[Start of Quoted text]

The attorneys for an Evergreen teenager convicted of double murder presented their case for a new trial last week, citing new evidence from a previously unknown witness and pieces of the prosecution’s closing arguments as grounds for their motion.

Justine Winter, 18, appeared before District Court Judge Katherine Curtis on May 24 for a hearing in which her attorneys requested that the judge either grant a new trial or modify the outcome of the previous trial, whether that be by finding Winter guilty of a lesser charge or not guilty at all.

In February, a jury found Winter guilty of intentionally driving her car across the centerline of U.S. Highway 93 in March 2009, striking Erin Thompson’s car. Thompson, 35, and her son Caden Odell, 13, were killed in the crash.

Winter was convicted of two counts of deliberate homicide after a two-week trial.

Her attorneys, Max Battle and David Stufft, asserted that the prosecution’s key witness in the trial, Richard Poeppel, was not the first person on the scene of the crash, despite his trial testimony otherwise.

[End of Quoted text]
[Start of Raw data]

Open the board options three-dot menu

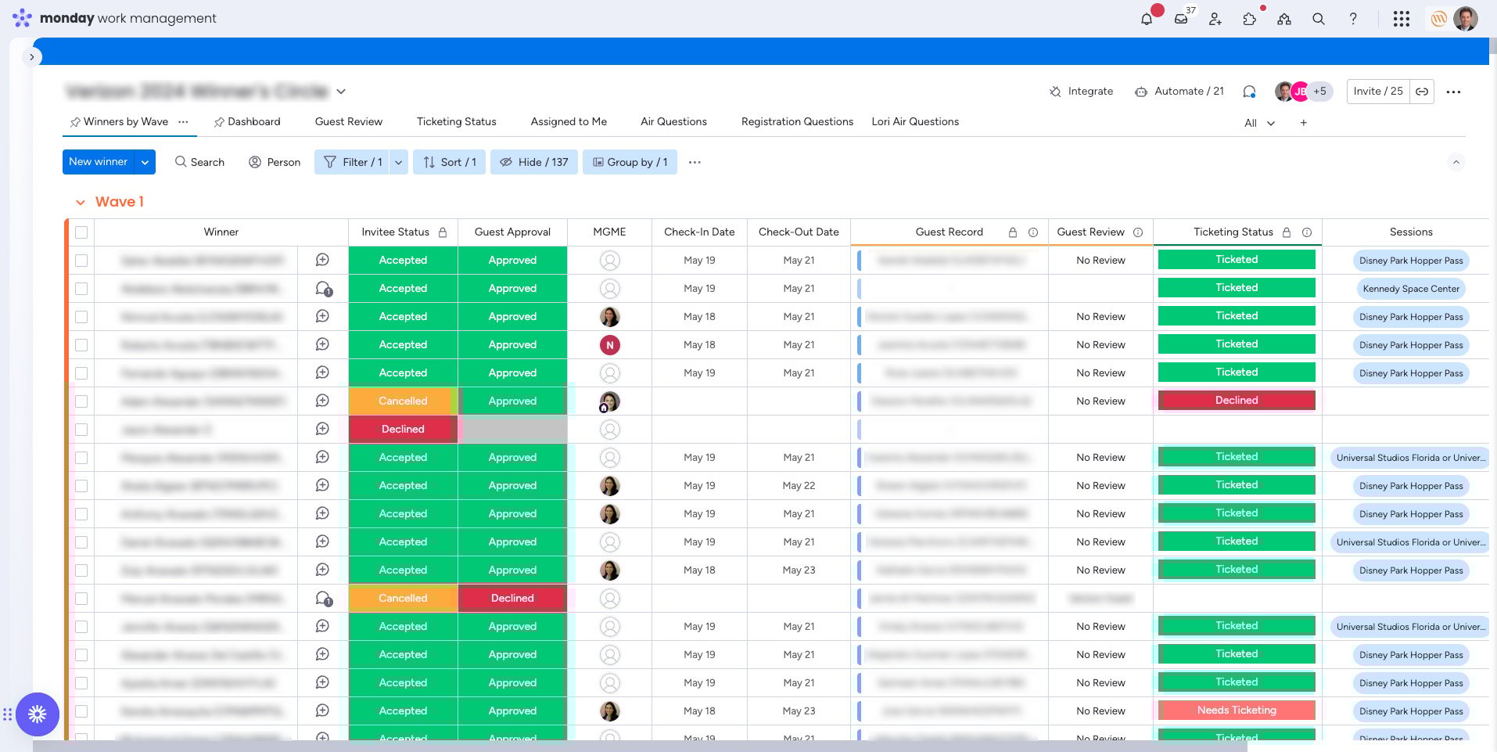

[End of Raw data]

To-do list.
#1 In the article about Justine Winter's motion for a new trial, who was the prosecution's key witness?
#2 Write the next part of the article about Justine Winter's motion for a new trial, picking up after its last sentence.
The lines have nothing to do with the text.

Expected outputs.
#1 Richard Poeppel.

#2
Battle called the defense’s new witness, Dan DeCoite, to the stand during the May 24 hearing. DeCoite, from Florence, said he was leaving dinner outside of Kalispell and ready to head south on Highway 93 when Winter’s car zipped past him.

He did not see the crash, but DeCoite said he rushed on to the scene and tried to help the injured victims in the cars. Emergency personnel replaced him, and DeCoite left the scene.

During the February trial, Poeppel testified that while traveling northbound on Highway 93 behind Thompson’s car, he saw Winter swerve across the centerline in her Pontiac and hit Thompson’s Subaru.

Poeppel also told the jury that he held Thompson when she died.

DeCoite said he was the first one to reach the Subaru, though he noticed another man at the scene, but he could not say whether it was Poeppel. He also said he did not contact law enforcement about his experience until the jury reached its verdict last February.

Stufft told Curtis that Flathead County Attorney Ed Corrigan was wrong to vouch for Poeppel’s testimony in light of DeCoite’s information.

However, Flathead County Deputy County Attorney Lori Adams contended that DeCoite’s testimony would not have changed the outcome of the trial, and therefore was not grounds for any changes.

“So you can give us nothing about how the accident happened because you didn’t see it?” Adams asked DeCoite.

“Yes ma’am,” he replied.

Winter’s defense team offered several other reasons for a new trial, including quoting pieces of Corrigan’s closing arguments from trial, particularly when he said Winter was a teenager who acted compulsively in the heat of the moment.

Stufft argued that Winter was unaware of the consequences of her actions and did not have the intent to kill anyone, so she should not be convicted of deliberate homicide.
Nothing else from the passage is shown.